Hi Folks — This eyhtefbrtb
story comes to us from Australia, where the federal government is telling child protective workers to consider — and classify — kids who “often” hurt themselves as at a “high risk of neglect.” “Accident-prone children might be the victims of poor parental supervision,” is how AdelaideNow sums the reasoning up. Thus, anyone treating (or seeing?) bruised or clumsy kids is told to assess the role that parental supervision — or lack thereof — played, even in minor accidents.
The theory behind this isn’t bad. It’s true that severely neglected children, especially young ones, may be hurting themselves because their parents are (as this study suggests) totally out of it, on drugs, or passed out on the couch.

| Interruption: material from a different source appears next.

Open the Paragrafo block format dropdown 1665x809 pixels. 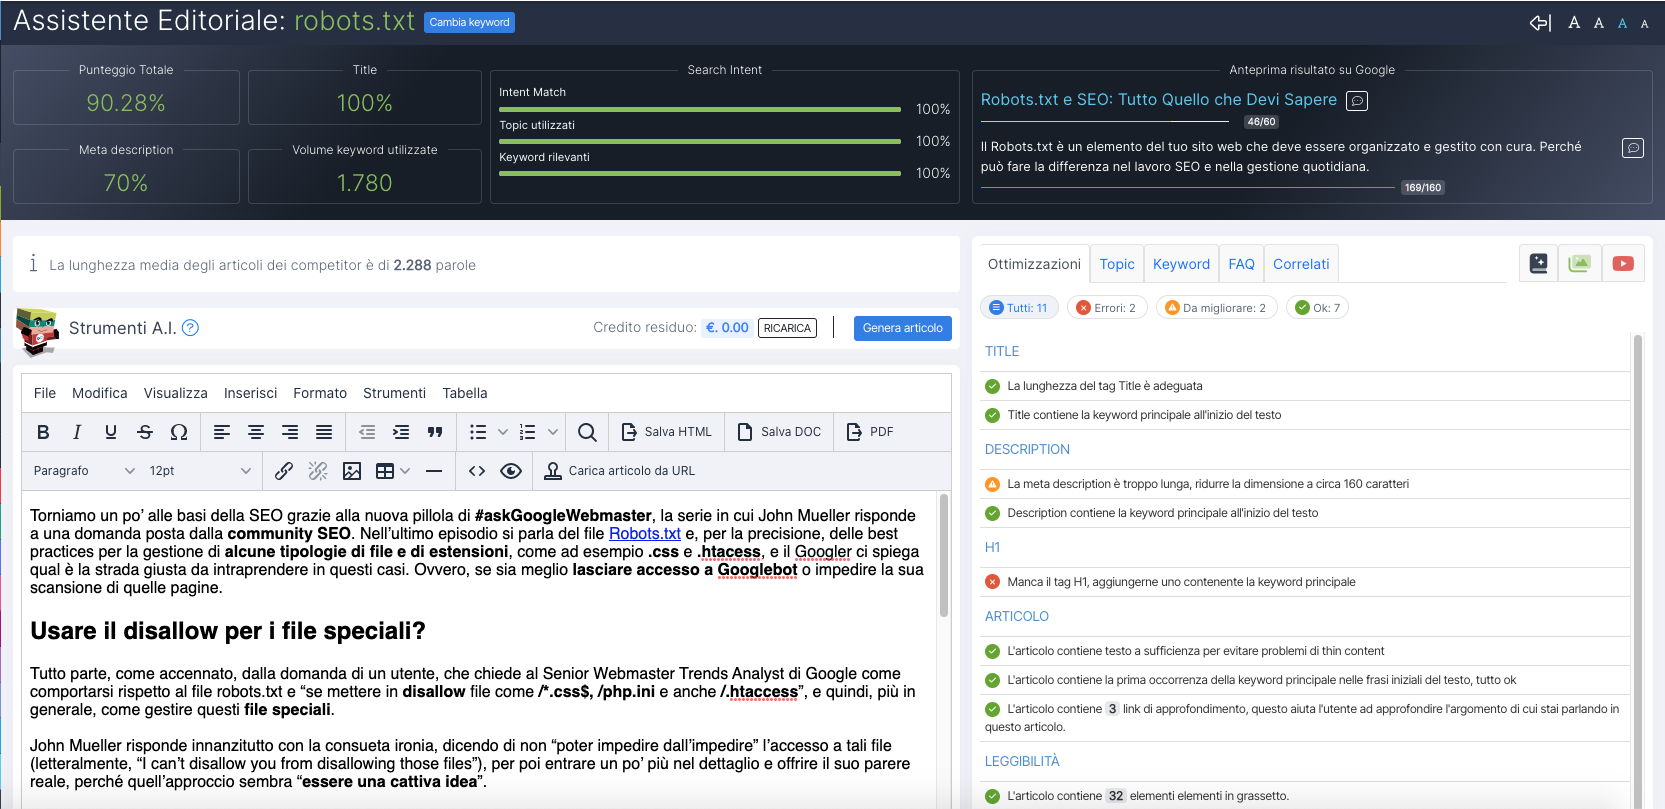84,471
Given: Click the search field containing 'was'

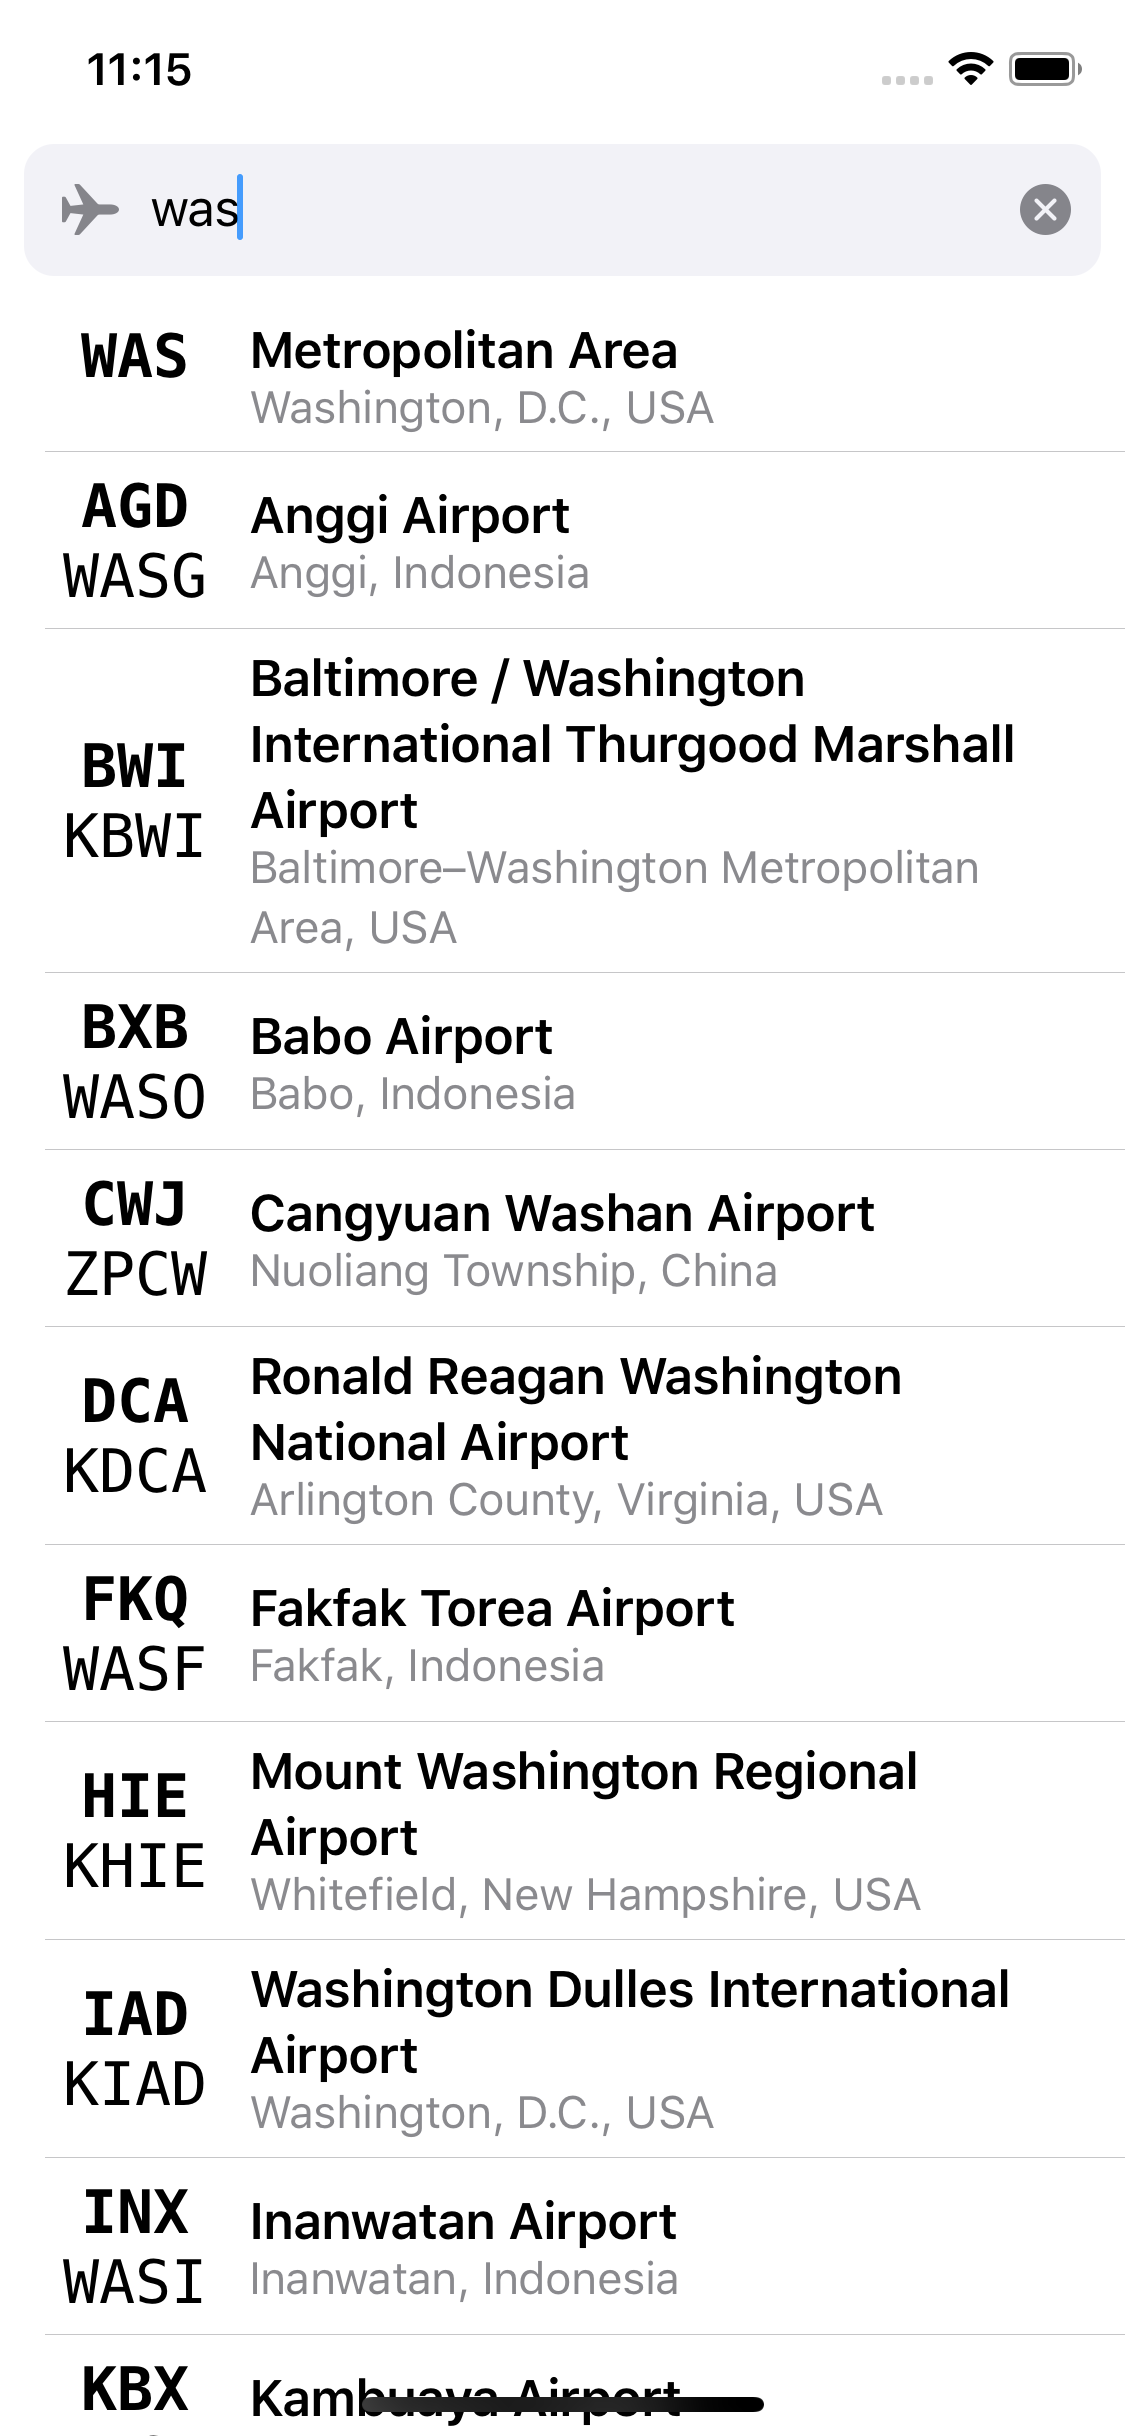Looking at the screenshot, I should point(580,210).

But I have to think this call for scrutiny and immediate suspicion would have a chilling effect on any parents ready to let their kids have some Free-Range, old-fashioned fun and independence — like riding a bike, or climbing a tree. If a kid wipes out on his bike one week, bonks his head on a branch the next, is he a lovingly tended child with parents who believe kids can (and even should) endure a couple bruises? Or is he a neglected child? And how can we be sure the evaluator will be able to tell the difference?
Or even believe there IS a difference?
My fear is not so much that the authorities will mistake normal childhood injuries for the negligence endured in the home of severely drug-addled parents. I fear that, increasingly, normal childhood injuries won’t be considered normal anymore, period. So any kid sustaining them will automatically be considered neglected, because why weren’t the parents right behind him on that tree, or standing under it with a safety net?
The New South Wales Children’s Commissioner quoted in the aritcle, Megan Mitchell, said, “I don’t think we can expect parents to be super-parents but they need to know what their child is doing as best they can.”
What the heck does that mean? Is it enough to know my kid is playing outside and will be home by dinner? Or should I know every activity he will be participating in from 10 a.m. till 6 on a Saturday, including that he’s going to jump off a swing at 12:16? The commissioner went on to say that she would “hope” that prosecuting parents “would be reasonably rare and that people in authority would establish a relationship with the families and then make a good judgment about whether there is a real problem or not.”
But where we see no problem, the authorities could. And the authorities have…authority. Therein lies the problem. – L.